I read the first Soul Drinkers book and I found it fucking awful, as was Battle for the Abysmal.....

However, I thoroughly enjoyed Galaxy In Flames.


----------



## Sequere_me_in_Tenebras (Nov 11, 2012)

I'll be honest. I've struggled with some authors but never put down a BL book. Personally I always have found it difficult to engage with (lately) characters that Graham McNeill has written (Outcast Dead, Angel Extermintus). Nick Kyme's prose style can be a chore - I was going to burn some of his books as heretically, but then realised I could sell them for a few beers!


----------



## Phoebus (Apr 17, 2010)

I think there is only one BL book I never finished - the White Scars' Space Marine Battles entry. That having been said, there are a number of novels I had a hard time with.

'Descent of Angels', for instance, wasn't hard to read; it was just a disappointment. Much of what it tried to describe was generic. I never felt like the story was set on a _Death World,_ and the primary characters just weren't very engaging. Making matters worse, there was no real conflict (in terms of plot, drama, etc.), and the two halves of the novel don't really serve one another. It took me quite a while to get done with it because it couldn't keep my interest.

'Mark of Calth' is another one I'm having trouble with. I'm stuck on the second story. I just couldn't be bothered to finish that one up, and then 'The Fist of Demetrius' came up and along with it I gave a Cain novel a chance.

The 'Tome of Fire' series was just too predictable and dependent on the same repetitive themes. Fire, anvils, hammers, forges, etc. Its conflicts just seemed manufactured and forced. The ongoing (and unresolved) rivalry between Dak'ir and Tsu'Gan served practically zero purpose. It was just served up in lieu of an actual conflict with meaningful influence on the story. Instead of that, we got Tsu'Gan being a dick to Dak'ir for dozens of pages... and for what?

The Soul Drinkers... each of their novels beyond the first one was harder to read. By the time I got to 'Hellforged', I honestly felt like Ben Counter was just punching in to work. I didn't know how to connect the quality of those novels to the excellent 'Galaxy in Flames'. 'Daenyathos' started strong, but ended on such a massive stretch that I lost all hope for 'Phalanx'. As for that last entry, I think the only reason I was able to finish it was due to its serialized format. Some parts were quite good, others were just... there. The final battle was gripping, but the siege of Phalanx itself was quite unoriginal and disappointing.

'The Purging of Kadillus'... also bland and uninteresting to the point where reading it was a chore.

Truth be told, there haven't been any novels that I've given up on once I've actually started reading them (there is one Space Marines Battles book that I bought but haven't finished, but I never really gave it a chance). I find that, most of the novels I've been disappointed by lack detail, have plot holes or concepts that ruin my suspension of disbelief, or feature weak characters and conflicts. I can still finish off such a book... I just won't enjoy it.

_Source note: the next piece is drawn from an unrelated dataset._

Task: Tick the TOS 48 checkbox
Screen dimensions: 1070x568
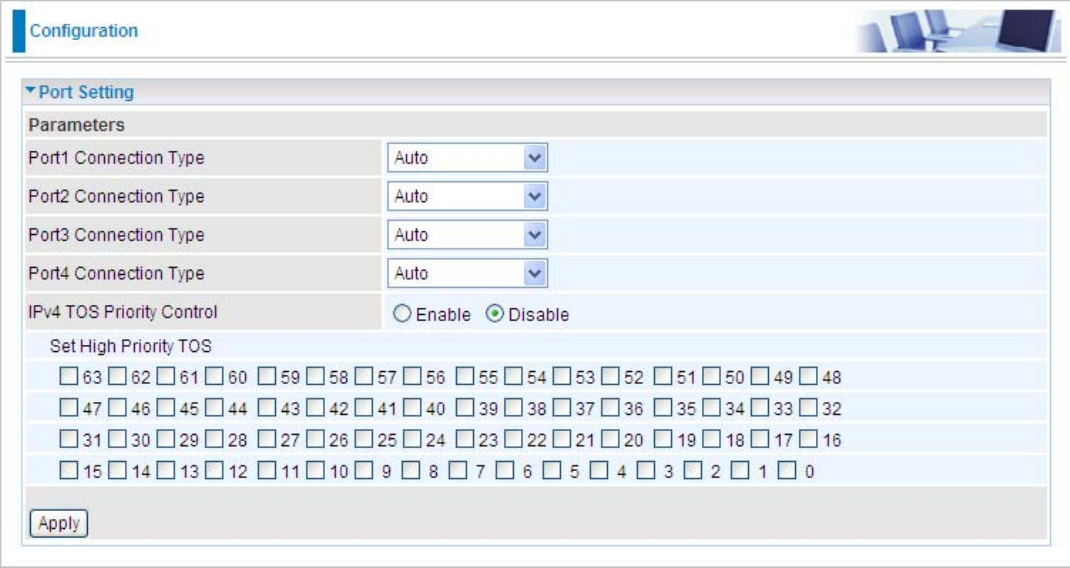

Which might make me a masochistic. I'm not sure.


----------



## Chompy Bits (Jun 13, 2010)

Hmmm... well, I only got like halfway into _The Gildar Rift_ before I couldn't make myself go any further. I tried several times to read one of the Dark Heresy novels but kept giving up after a few pages. Never got far with _Hunt for Voldorius_ either.

That being said, I usually manage to push through to the end of a book. Books I struggled to get through though were _Fear to Tread_, _Nemesis_, _Purging of Kadillus_ and the last few Cain novels seemed to drag on for me a bit. 

I took ages finishing _Battle for the Abyss_, but that was more due to going back and chortling at the cartoony Word Bearers... seriously, Zadkiel just needed a twirly black moustache to be complete (I'm not even gonna comment on the truly horrible space wolf "I'm gonna hate on any TS just cuz I'm a Space Wolf and that's what we do" character).

And I personally didn't enjoy _Prospero Burns_... the book just took really long to get going for me. At times in the beginning I felt like I was reading _Things Fall Apart_ again, where the first 60 pages is about yam season. And that repetitive dream sequence Hawser has made me feel like I was watching _Groundhogs Day_ again.


----------



## Roninman (Jul 23, 2010)

MontytheMighty said:


> It's Kyme's best work. I found it read-able. In fact, after only reading that one work by him, I thought he was a decent authour. His other stuff proved me wrong.
> 
> Fall of Damnos: Kyme is sorta like A Thousand Sons: McNeill. Everything else by them sucks donkey balls


Ok maybe i add it to my reading list for future. But got Legion of Damned and Wrath of Iron too and from what i heard these are quite good.

Problem with Kyme has been that his stories really doesnt go anywhere, characters and their subplots are kinda forced and wont add anything meaningfull to overall story.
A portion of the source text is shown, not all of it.